Bienvenu donc dans l’ère de l’atomisation de l’individu. Mais heureusement, les artistes sont là pour recoller les morceaux. Et joyeusement avec ça ! A tour de rôle, depuis plus de 20 ans, Katy Deville et Christian Carrignon ouvrent des brèches dans le réel. Ils revisitent l’Histoire, ses mythes et ses légendes, convoquent Jules Verne, Christophe Colomb, Barbe Bleu, Robinson Crusoé, Le Petit Poucet et Macbeth. Le Théâtre de cuisine puise aussi, sans complexe, dans le cinéma, les arts plastiques, la danse, le théâtre, les marionnettes. Il bricole, à partir d’objets manufacturés et reconnaissables par tous, des hypothèses de vie. Toute aussi bancales et fragiles, mais tellement plus désirables. Bien moins étriquées et enfin partageables.

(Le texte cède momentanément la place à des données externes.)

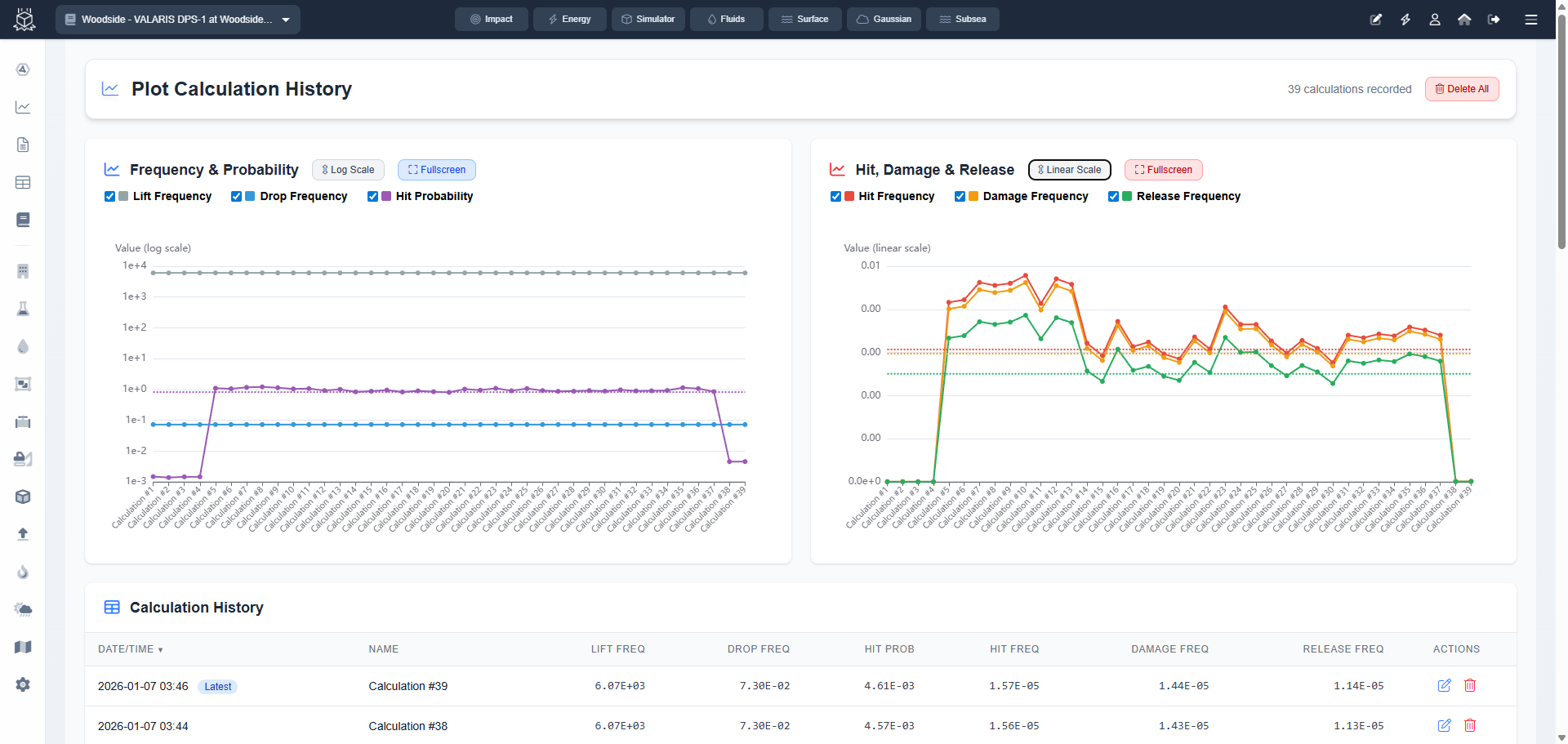Uncheck the Lift Frequency series checkbox

click(109, 196)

Mais comment faire entrer un univers entier sur une scène de théâtre ? Aujourd’hui, l’unité de lieu, de temps et d’action ne sont plus du tout d’actualité. Et, comme l’explique Christian Carrignon : "Le théâtre d’objet permet dans un même spectacle, comme le montage au cinéma, de changer rapidement et beaucoup de fois de lieux, de dimensions et de points de vue". Katy Deville et Christian Carrignon bâtissent ainsi un langage scénique avec sa logique et sa grammaire, ses conjugaisons d’objets, de mots, de gestes ou de mouvements chorégraphiques : rapprochements intempestifs, "associations d’idées et d’images, dans de l’espace élastique avec du temps qui coule dans les deux sens". "Qu’est ce qu’on nous demande de faire d’autre, nous les artistes ? Ce n’est pas de faire de la politique, ni de l’éducation, ni de donner du plaisir… C’est de prouver, par le simple fait que nous existons, que les hommes peuvent imaginer le monde", déclare encore Christian Carrignon. On ne peut pas imaginer le monde à partir de nulle part. Le Théâtre de Cuisine est encré, dans une relation privilégiée avec le Théâtre Massalia, à La Friche La Belle de Mai. C’est d’ailleurs souvent à partir d’un travail de laboratoire, mené avec d’autres artistes, résidents ou non de la Friche, que les spectacles prennent forme. Car, on ne peut pas non plus envisager le monde sans le penser dans sa globalité, avec les autres. "Nous ne sommes pas que des faiseurs de spectacle", tient alors à préciser Katy Deville. De fait, la compagnie n’hésite pas à ouvrir des espaces de prises de paroles et de partages, et ce avec la même soucis d’invention que quand elle crée un spectacle. Le Théâtre de cuisine a ainsi organisé, J’ai rendez-vous avec vous, en mai dernier, au Théâtre de la Minoterie. "Des rencontres entre programmateurs et compagnies, pour "entendre les contradictions et évacuer les malentendus". Et permettre ainsi, comme dans un spectacle réussi, à chacun de trouver sa juste place.